Revision history for this message
Dimitri John Ledkov (xnox) wrote :

is that blocking on NSS user lookup on gaining network connectivity? Also on a classic system i would have expected for /var/lib/extrausers/passwd to not be used, as the user should be either systemd's DynamicUser or system pre-allocated one.

Revision history for this message
Dan Watkins (oddbloke) wrote :

I was able to SSH in before the service completed, so I don't think it's just a lack of network connectivity.

http://paste.ubuntu.com/p/pSrJJVD8zt/ is the full journalctl output from the (GCE) instance.

(I'm not 100% sure if this is relevant to the second part of your comment, Dimitri, but this is a snap service, so this script is running in a snap context (i.e. not fully "in" a classic system).)

To be done – Please resume the bug-report thread about the snap service and NSS user lookup, starting after its final comment.

Supplied material –
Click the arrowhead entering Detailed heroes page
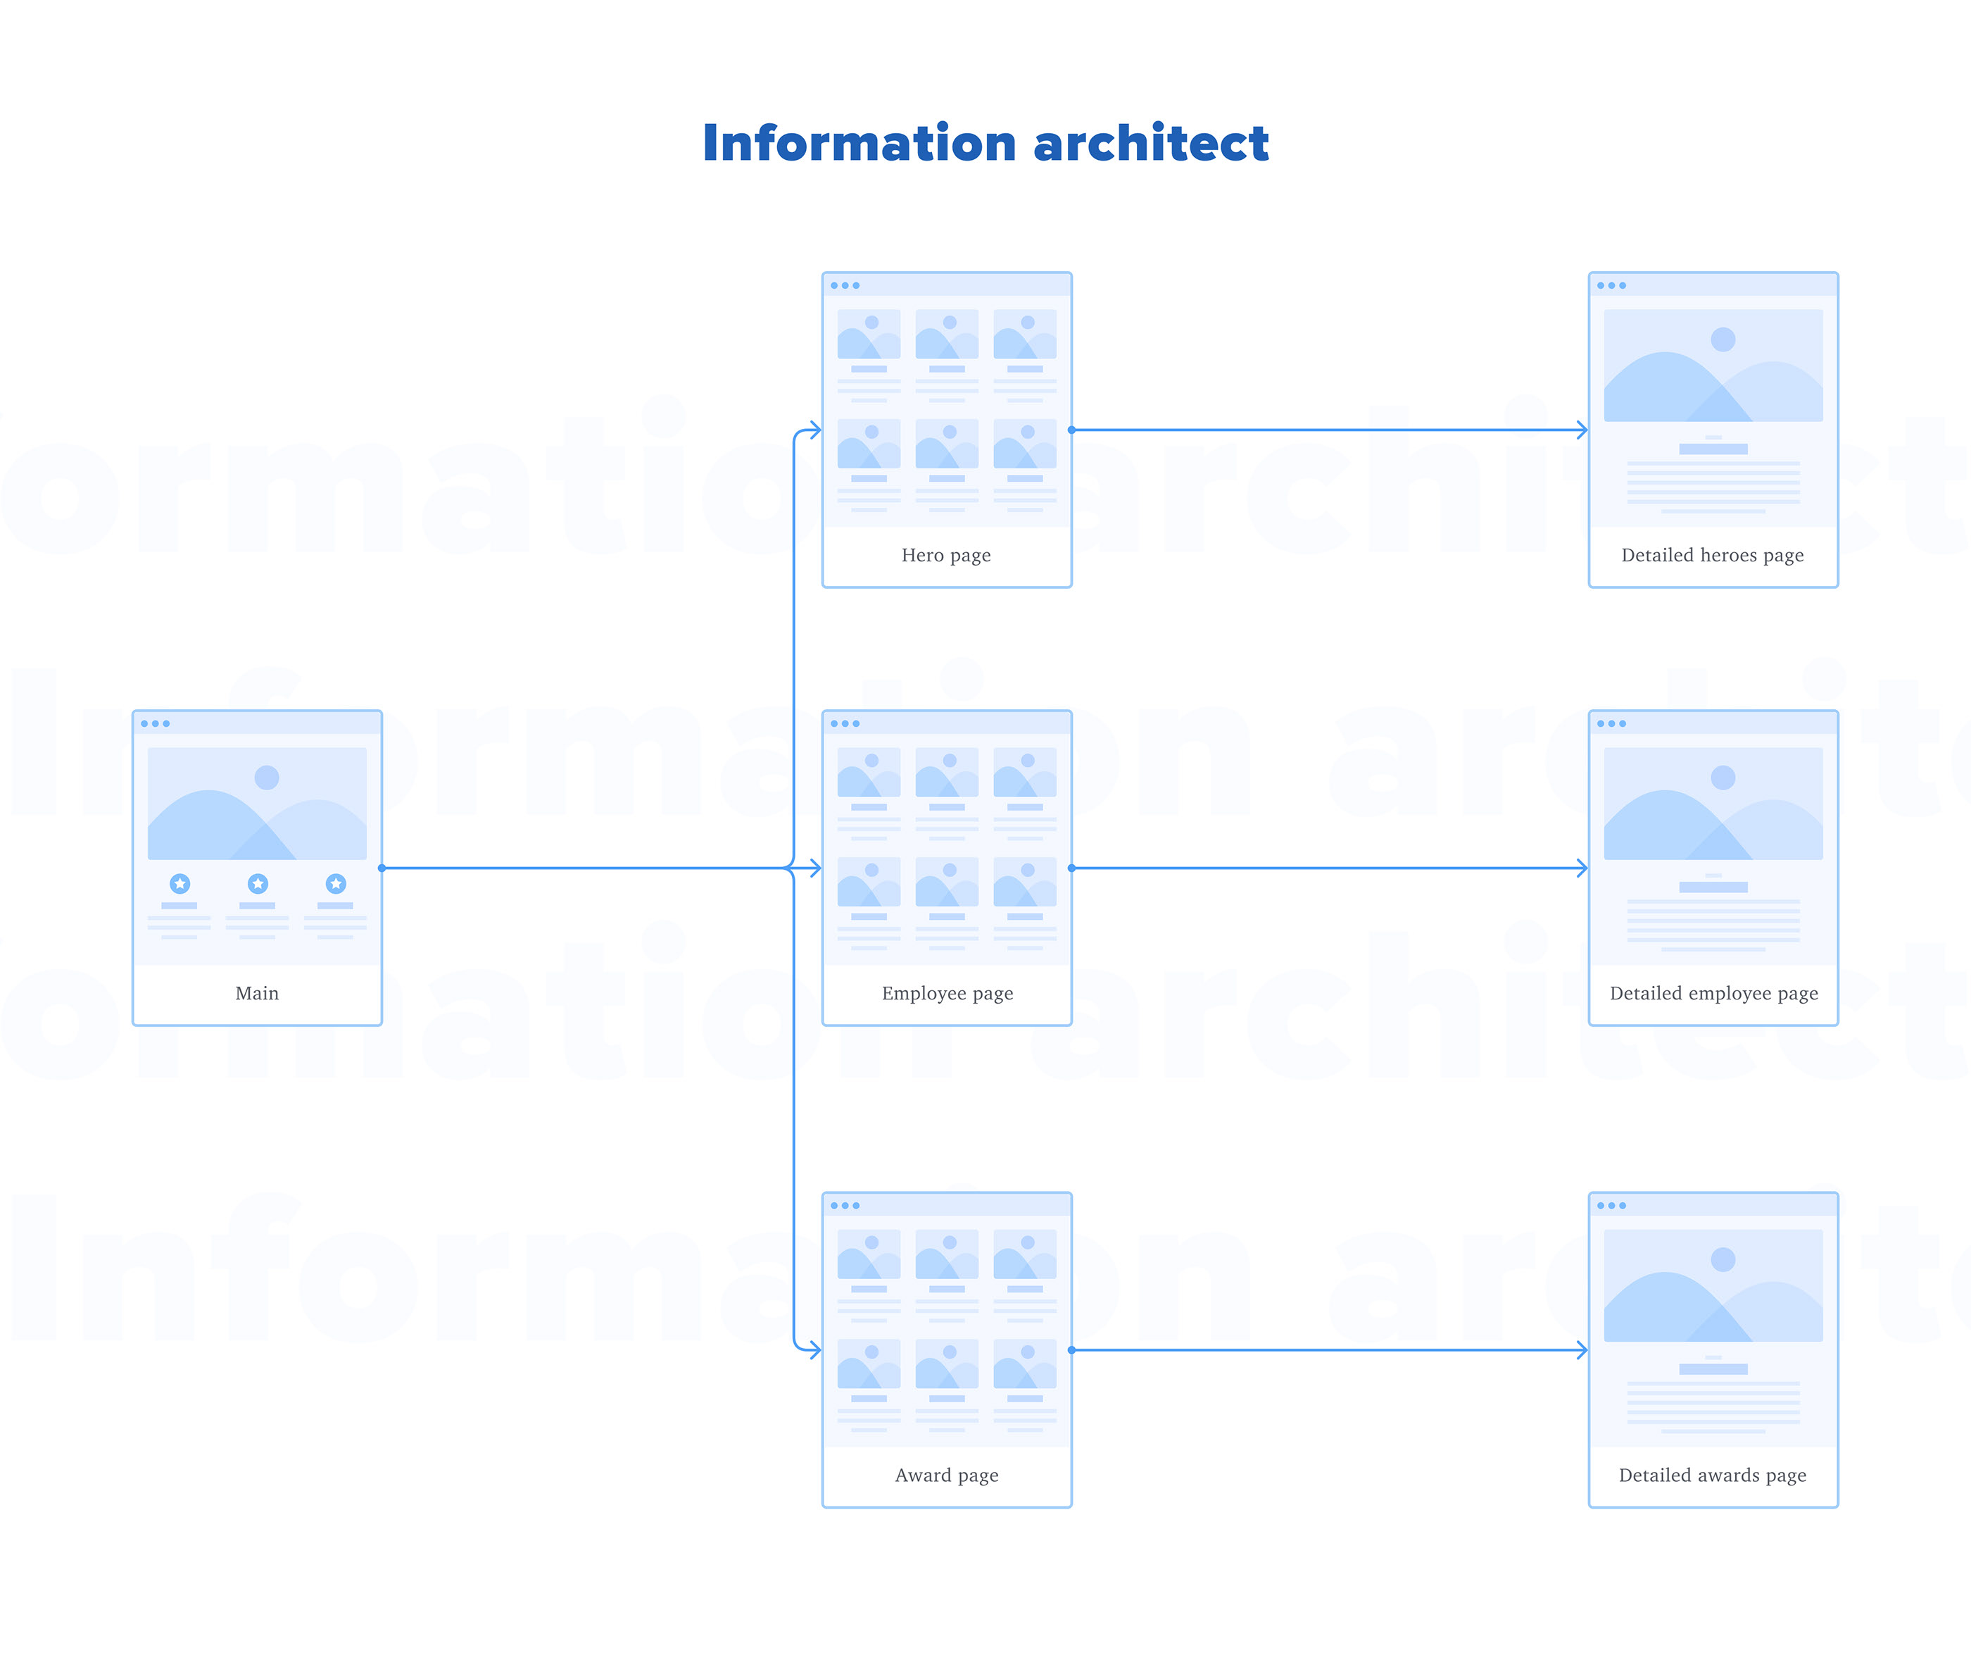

Answer to this problem –
Revision history for this message
Robert C Jennings (rcj) wrote :

Attaching the 'journalctl --boot' output after first boot of an AWS AMI from today (ubuntu/images-testing/hvm-ssd/ubuntu-cosmic-daily-amd64-server-20181002 - ami-03a19e7ba42cf1f55 in us-west-2) on an m5.large instance

Revision history for this message
Robert C Jennings (rcj) wrote :

No output was returned for:

$ snap logs lxd.activate
$ snap logs lxd.daemon

Here's the rest of the info on the instance/image used to capture the journalctl output:

ubuntu@ip-172-31-35-137:~$ cat /etc/cloud/build.info
build_name: server
serial: 20181002

ubuntu@ip-172-31-35-137:~$ snap list
Name Version Rev Tracking Publisher Notes
amazon-ssm-agent 2.3.68.0 734 stable/… aws✓ classic
core 16-2.35.2 5548 stable canonical✓ core
lxd 3.5 8959 stable/… canonical✓ -

Revision history for this message
Stéphane Graber (stgraber) wrote :

Can you paste the content of /etc/nsswitch.conf from an affected instanced?

It looks like you may have nss-extrausers installed, causing a mis-trigger of part of our activate logic. Hopefully that's the source of the issue and I can solved it easy enough in our snap.

Revision history for this message
Scott Moser (smoser) wrote :

repeat boots could I guess be slow as a result of bug 1786165.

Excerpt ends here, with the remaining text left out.